## Complete the following
#1 Answer these questions using the East Bay passage below.
(a) What was the East Bay's approximate population in 2024?
(b) Which city is the largest in the East Bay by population?
(c) How does the passage rank Oakland's port within Northern California?
#2 Turn the paragraph in the East Bay passage below that begins "Oakland is the largest city" into a short bulleted list that keeps its main facts.
#3 Extend the East Bay passage below with a further paragraph that picks up after its last sentence.

## Selected passage
#####

Eastern region of the San Francisco Bay Area, California, US

The East Bay is the eastern region of the San Francisco Bay Area and includes cities along the eastern shores of San Francisco Bay and San Pablo Bay. The region has grown to include inland communities in Alameda and Contra Costa counties. With a population of roughly 2.8 million in 2024, it is the most populous subregion in the Bay Area, containing the second- and third-most populous Bay Area counties of Alameda (1.7 million) and Contra Costa (1.1 million).

Oakland is the largest city in the East Bay by population and the third largest in the Bay Area. The city serves as a major transportation hub for the U.S. West Coast, and its port is the largest in Northern California. Increased population has led to the growth of large edge cities such as Alameda, Concord, El Cerrito, Emeryville, Fremont, Hayward, Livermore, Pleasanton, Richmond, San Leandro, San Ramon, and Walnut Creek.

#####

## Given entries
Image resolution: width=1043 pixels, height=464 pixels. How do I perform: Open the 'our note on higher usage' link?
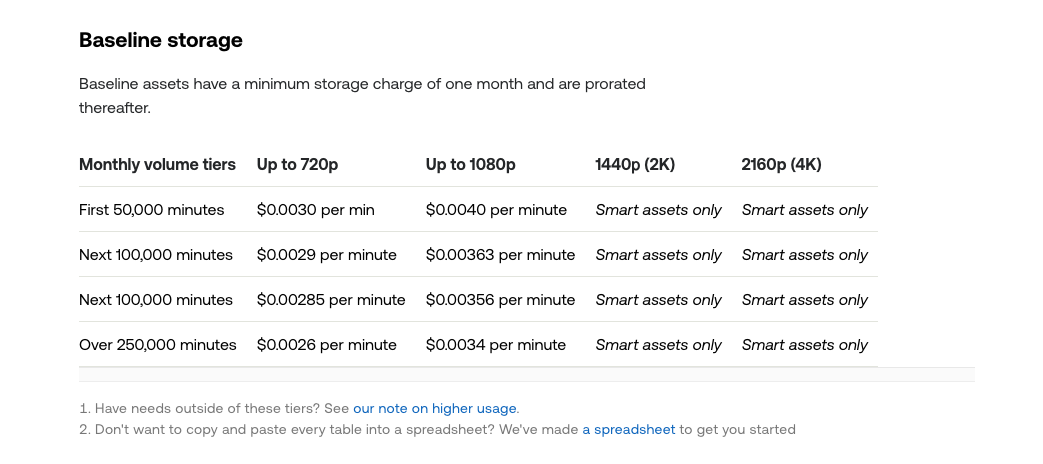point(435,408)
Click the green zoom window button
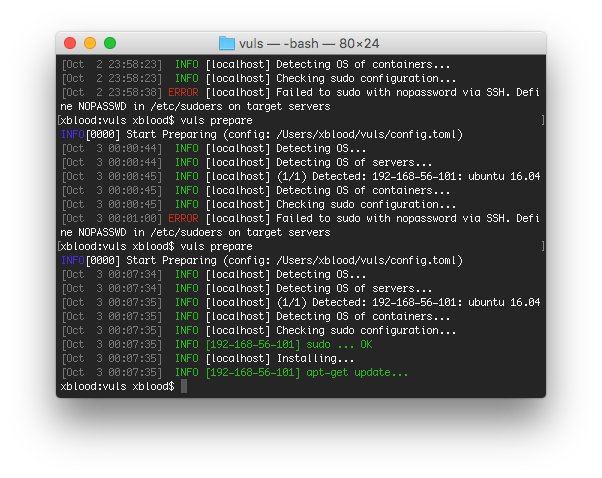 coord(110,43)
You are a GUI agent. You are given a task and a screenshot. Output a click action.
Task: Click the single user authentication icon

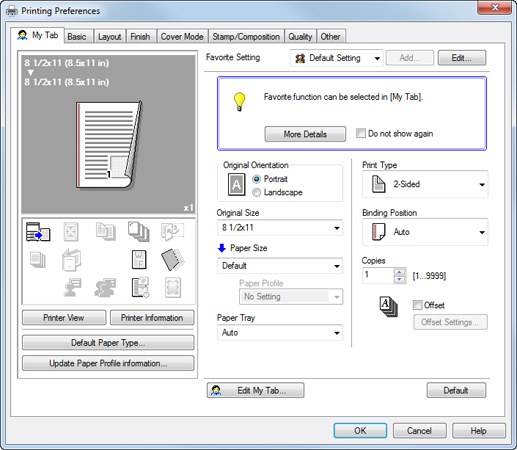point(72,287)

#####

## Answers for this exercise
#1
(a) Roughly 2.8 million.
(b) Oakland.
(c) It is the largest port in Northern California.

#2
- Oakland is the East Bay's largest city by population and the third largest in the Bay Area.
- It is a major transportation hub for the U.S. West Coast.
- Its port is the largest in Northern California.
- Population growth has produced large edge cities: Alameda, Concord, El Cerrito, Emeryville, Fremont, Hayward, Livermore, Pleasanton, Richmond, San Leandro, San Ramon, and Walnut Creek.

#3
==History and development==
Although initial development in the greater Bay Area focused on San Francisco, the coastal East Bay came to prominence in the middle of the 19th century as the part of the Bay Area most accessible by land from the east. The transcontinental railroad was completed in 1869 with its western terminus at the newly constructed Oakland Long Wharf, and the new city of Oakland rapidly developed into a significant seaport. Today the Port of Oakland is the Bay Area's largest port and the fifth largest container shipping port in the United States. In 1868, the University of California was formed from the private College of California and a new campus was built in what would become Berkeley. The 1906 San Francisco earthquake saw a large number of refugees flee to the relatively undamaged East Bay, and the region continued to grow rapidly. As the East Bay grew, the push to connect it with a more permanent link than ferry service resulted in the completion of the San Francisco–Oakland Bay Bridge in 1936.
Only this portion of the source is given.